Now that we have the PyTorch Tensors for the input data and the labels we put them into a PyTorch TensorDataset
which contains pairs of inputs and labels.
现在我们有了用于输入数据和标签的PyTorch张量,我们将它们放入包含输入和标签对的PyTorch TensorDataset
中。
Another thing we have to do is to split the original dataset into one for training the model and another one for validating that the model is learning something. This means that the validation dataset contains data that the model has never seen before and by making predictions on it we can see how well the model can perform on unknown data. This accuracy from the validation data will be used as a metric for all training epochs as well as the loss on the validation data.
我们要做的另一件事是将原始数据集分为一个用于训练模型的数据集,另一个用于验证模型正在学习某些东西的数据集。 这意味着验证数据集包含模型从未见过的数据,并且通过对其进行预测,我们可以看到模型对未知数据的性能如何。 验证数据的准确性将用作所有训练时期以及验证数据损失的度量。
Last thing we do with our data is to put it into a DataLoader
(one for the validation data and one for the training data) which will be used to train the model with shuffled and batched data.
我们对数据做的最后一件事是将其放入DataLoader
(一个用于验证数据,另一个用于训练数据),该数据将用于使用混排和批处理的数据来训练模型。
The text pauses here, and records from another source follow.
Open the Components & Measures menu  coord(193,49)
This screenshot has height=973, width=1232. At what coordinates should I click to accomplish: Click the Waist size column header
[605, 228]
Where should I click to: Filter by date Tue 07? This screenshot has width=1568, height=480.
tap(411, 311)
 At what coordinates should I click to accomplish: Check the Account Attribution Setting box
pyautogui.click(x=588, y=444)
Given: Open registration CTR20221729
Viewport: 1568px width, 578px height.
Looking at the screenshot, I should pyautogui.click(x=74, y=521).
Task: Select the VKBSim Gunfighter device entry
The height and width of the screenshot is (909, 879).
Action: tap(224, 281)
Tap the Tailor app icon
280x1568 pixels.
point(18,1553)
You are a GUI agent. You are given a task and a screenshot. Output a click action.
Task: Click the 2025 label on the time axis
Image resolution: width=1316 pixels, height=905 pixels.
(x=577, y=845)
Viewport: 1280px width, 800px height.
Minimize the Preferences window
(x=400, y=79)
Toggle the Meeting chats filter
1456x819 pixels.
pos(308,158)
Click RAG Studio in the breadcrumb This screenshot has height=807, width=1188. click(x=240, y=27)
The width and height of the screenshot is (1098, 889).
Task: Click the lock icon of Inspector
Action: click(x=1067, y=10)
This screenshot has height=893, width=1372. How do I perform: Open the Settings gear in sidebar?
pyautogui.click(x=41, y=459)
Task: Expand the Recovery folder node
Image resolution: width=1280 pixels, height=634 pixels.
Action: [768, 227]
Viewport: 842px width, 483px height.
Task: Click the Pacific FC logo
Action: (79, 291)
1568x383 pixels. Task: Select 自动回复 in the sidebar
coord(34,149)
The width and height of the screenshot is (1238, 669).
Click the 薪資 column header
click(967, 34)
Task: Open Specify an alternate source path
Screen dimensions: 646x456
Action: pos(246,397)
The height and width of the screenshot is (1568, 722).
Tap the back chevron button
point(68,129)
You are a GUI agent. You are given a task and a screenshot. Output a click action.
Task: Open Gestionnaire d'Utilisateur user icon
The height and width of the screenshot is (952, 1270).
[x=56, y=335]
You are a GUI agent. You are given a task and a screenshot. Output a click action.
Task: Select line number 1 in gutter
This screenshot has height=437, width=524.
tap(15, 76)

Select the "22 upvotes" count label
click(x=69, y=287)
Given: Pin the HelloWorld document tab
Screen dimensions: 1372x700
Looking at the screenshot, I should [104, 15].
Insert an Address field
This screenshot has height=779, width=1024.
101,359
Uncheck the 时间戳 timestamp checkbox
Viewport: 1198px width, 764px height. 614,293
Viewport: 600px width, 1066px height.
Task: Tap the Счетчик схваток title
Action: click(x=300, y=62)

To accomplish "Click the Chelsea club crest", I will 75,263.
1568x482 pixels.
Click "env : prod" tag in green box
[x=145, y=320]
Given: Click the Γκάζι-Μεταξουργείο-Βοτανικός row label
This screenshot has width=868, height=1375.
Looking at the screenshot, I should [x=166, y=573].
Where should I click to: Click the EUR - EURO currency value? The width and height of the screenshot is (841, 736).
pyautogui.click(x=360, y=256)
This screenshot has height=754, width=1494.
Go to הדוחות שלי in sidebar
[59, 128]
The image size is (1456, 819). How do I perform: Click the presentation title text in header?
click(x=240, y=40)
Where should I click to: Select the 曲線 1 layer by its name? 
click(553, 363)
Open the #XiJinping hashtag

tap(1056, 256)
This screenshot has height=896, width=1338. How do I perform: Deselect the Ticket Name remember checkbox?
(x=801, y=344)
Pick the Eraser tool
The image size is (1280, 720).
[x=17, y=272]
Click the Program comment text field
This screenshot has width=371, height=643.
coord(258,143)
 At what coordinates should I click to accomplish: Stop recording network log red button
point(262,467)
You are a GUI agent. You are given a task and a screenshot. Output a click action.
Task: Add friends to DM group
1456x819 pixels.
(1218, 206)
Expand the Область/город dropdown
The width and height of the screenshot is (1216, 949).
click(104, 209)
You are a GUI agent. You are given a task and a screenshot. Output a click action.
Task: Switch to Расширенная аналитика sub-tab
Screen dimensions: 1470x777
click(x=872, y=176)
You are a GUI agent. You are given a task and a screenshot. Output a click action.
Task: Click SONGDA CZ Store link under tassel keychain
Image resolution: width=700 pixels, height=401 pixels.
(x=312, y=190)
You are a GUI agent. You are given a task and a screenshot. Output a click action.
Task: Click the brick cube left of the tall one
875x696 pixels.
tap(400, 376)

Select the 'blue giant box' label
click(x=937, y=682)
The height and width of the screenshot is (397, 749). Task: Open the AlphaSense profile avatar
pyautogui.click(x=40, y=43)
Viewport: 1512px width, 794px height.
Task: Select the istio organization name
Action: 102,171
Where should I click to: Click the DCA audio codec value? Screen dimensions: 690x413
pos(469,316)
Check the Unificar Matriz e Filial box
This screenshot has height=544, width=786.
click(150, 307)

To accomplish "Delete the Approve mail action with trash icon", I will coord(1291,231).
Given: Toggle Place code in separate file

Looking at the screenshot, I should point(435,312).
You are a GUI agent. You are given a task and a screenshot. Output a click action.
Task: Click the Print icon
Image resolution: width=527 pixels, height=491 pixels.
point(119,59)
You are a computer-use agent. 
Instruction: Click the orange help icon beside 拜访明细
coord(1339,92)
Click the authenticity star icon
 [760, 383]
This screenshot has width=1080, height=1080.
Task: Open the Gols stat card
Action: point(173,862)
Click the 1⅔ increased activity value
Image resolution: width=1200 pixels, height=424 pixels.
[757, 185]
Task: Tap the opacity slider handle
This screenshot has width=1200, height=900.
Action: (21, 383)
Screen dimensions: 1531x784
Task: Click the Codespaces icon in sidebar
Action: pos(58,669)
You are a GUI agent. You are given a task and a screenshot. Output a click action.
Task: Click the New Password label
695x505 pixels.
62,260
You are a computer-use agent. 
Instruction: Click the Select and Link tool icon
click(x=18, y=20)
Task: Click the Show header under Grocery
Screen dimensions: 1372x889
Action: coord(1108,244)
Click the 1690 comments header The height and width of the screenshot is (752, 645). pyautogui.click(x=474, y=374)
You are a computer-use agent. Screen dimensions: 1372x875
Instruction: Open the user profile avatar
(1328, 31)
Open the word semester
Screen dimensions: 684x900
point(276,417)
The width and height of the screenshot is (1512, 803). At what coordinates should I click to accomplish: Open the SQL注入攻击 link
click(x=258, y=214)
定义模型结构 (Defining Model Structure)
Now we can create our model which is just a simple Logistic Regression model with a linear layer that accepts 6 inputs and outputs 1 value between 0 and 1 which basically makes the model’s forward
method return the probability of survival it predicts by using the sigmoid activation function. This is necessary as then we can train the model to output a 1 when it thinks that the person would survive and a 0 when it does think that the person will not survive even though the model will probably never return a 1 or a 0 but it will predict a probability closer to 1 or 0 after some time of training. Moreover we define some other methods in our model for training and computing accuracies or printing them. One more thing to note is that as a loss function in training_step
we use the Binary Cross Entropy loss. Lastly, we create an instance of the TitanicModel
called model
which we will train on the training data.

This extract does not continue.